Polygamy now legal in Utah, sort of.
Posted: Mon Sep 01, 2014 10:38 am
Part of Utah’s ban on polygamy was struck down Wednesday after a federal judge ruled that the law violated both the First and Fourteenth amendments.
While the ruling does not allow a Utah resident to legally marry multiple people, an individual may marry one person and live with others they consider to be spouses, the Associated Press reports. The decision was made after the Browns, the polygamous family from the TLC television series “Sister Wives,” filed a lawsuit in 2011 that asked federal courts to decriminalize the practice, arguing that “intimate conduct” should not be punished as long as individuals are not breaking other laws such as child abuse, rape and incest. Kody Brown, who has four wives, told the Las Vegas Sun that his family is “Fundamentalist Mormons,” a term roundly rejected by the official Mormon church, which strongly opposes polygamy -- despite its well-known polygamist origins.

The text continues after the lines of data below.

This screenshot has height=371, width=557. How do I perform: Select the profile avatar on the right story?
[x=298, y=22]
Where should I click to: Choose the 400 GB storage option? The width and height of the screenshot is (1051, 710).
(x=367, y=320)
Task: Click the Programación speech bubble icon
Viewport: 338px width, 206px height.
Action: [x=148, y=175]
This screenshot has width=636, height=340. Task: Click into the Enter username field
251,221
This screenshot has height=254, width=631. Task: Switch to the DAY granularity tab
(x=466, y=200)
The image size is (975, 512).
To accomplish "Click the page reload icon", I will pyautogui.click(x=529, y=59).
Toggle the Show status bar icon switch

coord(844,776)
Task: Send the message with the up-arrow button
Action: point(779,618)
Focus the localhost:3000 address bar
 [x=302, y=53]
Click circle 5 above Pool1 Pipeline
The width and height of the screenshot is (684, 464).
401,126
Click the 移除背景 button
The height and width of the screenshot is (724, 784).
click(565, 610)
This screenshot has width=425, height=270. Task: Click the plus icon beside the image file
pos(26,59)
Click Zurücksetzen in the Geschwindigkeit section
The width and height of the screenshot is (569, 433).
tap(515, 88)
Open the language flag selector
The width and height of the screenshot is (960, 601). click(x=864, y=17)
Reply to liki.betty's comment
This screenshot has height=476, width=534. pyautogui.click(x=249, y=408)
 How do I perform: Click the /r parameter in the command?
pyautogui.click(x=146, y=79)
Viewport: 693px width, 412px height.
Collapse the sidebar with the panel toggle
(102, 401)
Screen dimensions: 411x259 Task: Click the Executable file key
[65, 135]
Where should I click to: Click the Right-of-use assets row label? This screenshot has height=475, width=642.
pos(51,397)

The Church of Jesus Christ of Latter-day Saints has more than 15 million members worldwide. While polygamy was practiced during the church’s beginnings, it has been banned since 1890. But the association of Mormonism and polygamy remains a widespread misconception for those unfamiliar with the church and its teachings. And the latest ruling doesn’t help.
“This is bad news for the LDS church and its public image,” Christopher Bigelow, a member of the church who co-authored the book “Mormonism for Dummies,” told International Business Times. "As polygamy becomes legal, the LDS church will likely come under pressure to accept polygamists back into its membership ranks. With the law on their side, polygamists could ratchet up a 'civil rights' campaign within the church along the same lines as we're currently seeing with the church's gays and feminists."
David Mason, a professor at Rhodes College in Memphis who is Mormon, expects the LDS church will issue a press release reiterating the fact that their followers do not practice polygamy and the church excommunicates those that do. A statement along those lines was made in December when the lawsuit was discussed in the Salt Lake Tribune.
“But such a statement is likely to sustain the ongoing confusion about Mormon polygamy,” Mason told IBTimes. “What keeps alive the confusion over polygamy in Utah and as a Mormon practice is, largely, the LDS church’s efforts to represent itself as the only Mormonism.”